Your answer must be an exact copy of the listing below.

* SUPPLIED DATA
══════════════════════════════
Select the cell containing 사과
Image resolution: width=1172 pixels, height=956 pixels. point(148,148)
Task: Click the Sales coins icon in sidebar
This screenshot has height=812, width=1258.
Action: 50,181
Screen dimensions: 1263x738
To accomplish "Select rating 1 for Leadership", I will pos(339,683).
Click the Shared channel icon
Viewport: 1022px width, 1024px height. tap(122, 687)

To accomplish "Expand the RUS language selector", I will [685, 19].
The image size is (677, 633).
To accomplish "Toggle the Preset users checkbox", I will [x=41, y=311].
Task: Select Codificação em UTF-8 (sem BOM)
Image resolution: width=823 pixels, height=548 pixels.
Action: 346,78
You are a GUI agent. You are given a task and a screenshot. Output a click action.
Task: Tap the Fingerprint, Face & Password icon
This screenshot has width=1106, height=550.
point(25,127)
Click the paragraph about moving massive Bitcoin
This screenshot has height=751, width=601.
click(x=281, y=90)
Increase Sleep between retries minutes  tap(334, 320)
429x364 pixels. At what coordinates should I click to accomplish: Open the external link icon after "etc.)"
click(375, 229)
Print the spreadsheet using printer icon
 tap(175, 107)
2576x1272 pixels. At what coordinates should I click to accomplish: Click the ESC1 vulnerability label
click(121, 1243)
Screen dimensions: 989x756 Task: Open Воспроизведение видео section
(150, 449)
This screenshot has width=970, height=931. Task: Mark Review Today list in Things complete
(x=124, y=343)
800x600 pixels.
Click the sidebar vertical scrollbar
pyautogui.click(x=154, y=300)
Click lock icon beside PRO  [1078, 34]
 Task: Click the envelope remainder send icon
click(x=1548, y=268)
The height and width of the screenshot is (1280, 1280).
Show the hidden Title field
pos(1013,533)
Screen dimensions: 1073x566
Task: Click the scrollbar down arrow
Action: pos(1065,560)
══════════════════════════════
* RESPONSE AREA
Select the cell containing 사과
Image resolution: width=1172 pixels, height=956 pixels. point(148,148)
Task: Click the Sales coins icon in sidebar
This screenshot has height=812, width=1258.
Action: 50,181
Screen dimensions: 1263x738
To accomplish "Select rating 1 for Leadership", I will pos(339,683).
Click the Shared channel icon
Viewport: 1022px width, 1024px height. tap(122, 687)

To accomplish "Expand the RUS language selector", I will [685, 19].
The image size is (677, 633).
To accomplish "Toggle the Preset users checkbox", I will [x=41, y=311].
Task: Select Codificação em UTF-8 (sem BOM)
Image resolution: width=823 pixels, height=548 pixels.
Action: 346,78
You are a GUI agent. You are given a task and a screenshot. Output a click action.
Task: Tap the Fingerprint, Face & Password icon
This screenshot has width=1106, height=550.
point(25,127)
Click the paragraph about moving massive Bitcoin
This screenshot has height=751, width=601.
click(x=281, y=90)
Increase Sleep between retries minutes  tap(334, 320)
429x364 pixels. At what coordinates should I click to accomplish: Open the external link icon after "etc.)"
click(375, 229)
Print the spreadsheet using printer icon
 tap(175, 107)
2576x1272 pixels. At what coordinates should I click to accomplish: Click the ESC1 vulnerability label
click(121, 1243)
Screen dimensions: 989x756 Task: Open Воспроизведение видео section
(150, 449)
This screenshot has width=970, height=931. Task: Mark Review Today list in Things complete
(x=124, y=343)
800x600 pixels.
Click the sidebar vertical scrollbar
pyautogui.click(x=154, y=300)
Click lock icon beside PRO  [1078, 34]
 Task: Click the envelope remainder send icon
click(x=1548, y=268)
The height and width of the screenshot is (1280, 1280).
Show the hidden Title field
pos(1013,533)
Screen dimensions: 1073x566
Task: Click the scrollbar down arrow
Action: pos(1065,560)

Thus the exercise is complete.